12 juin 2011 - « L’Epée »
A la télévision, Lundi de Pentecôte, sur la 3, un film avec Jean Marais et Bourvil « Le Bossu ». Pourquoi pas ? Mais ces films « De capes et d’épées » m’ont ramenée à la corrida : A l’époque pour l’honneur ou je ne sais quels propos échangés, on tirait son épée et on savait d’avance que l’un des deux gentilshommes allait y laisser sa peau.
Donc une épée comme à la corrida non ? Face à face.
Croit-on que les bêtes ne savent pas qu’elles sont programmées pour la mort donnée par l’homme avant que cela ne survienne ?

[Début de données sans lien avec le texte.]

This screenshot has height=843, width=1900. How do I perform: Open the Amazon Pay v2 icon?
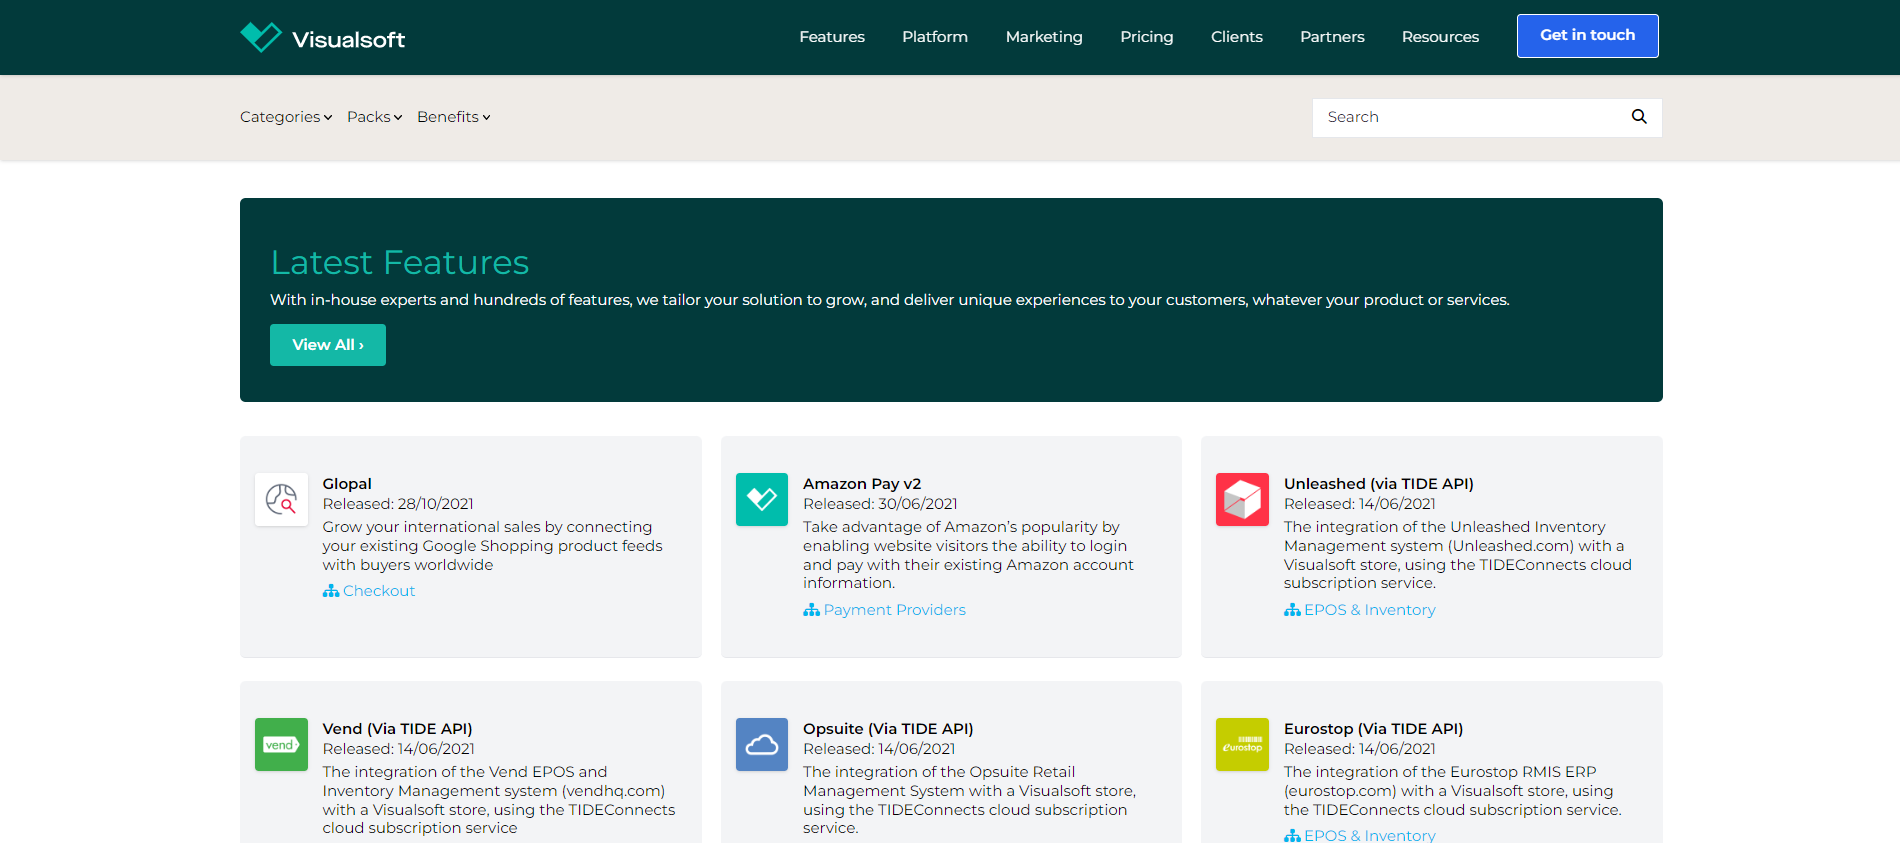click(x=761, y=499)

Je me souviens qu’à Rousson, (Cévennes) où j’ai vécu un certain temps, un de mes amis, Christian allait mourir du cancer. Cet homme, dominateur mais par ailleurs charmant avait un tout petit chien qui le suivait comme son ombre. Durant les trois jours précédent sa mort, j’allais beaucoup le voir car J’étais la seule qu’il voulait recevoir, étant la seule qui lui expliquait ma philosophie, c'est-à-dire que oui, il allait mourir, mais que ce n’était pas grave en soi etc. etc.…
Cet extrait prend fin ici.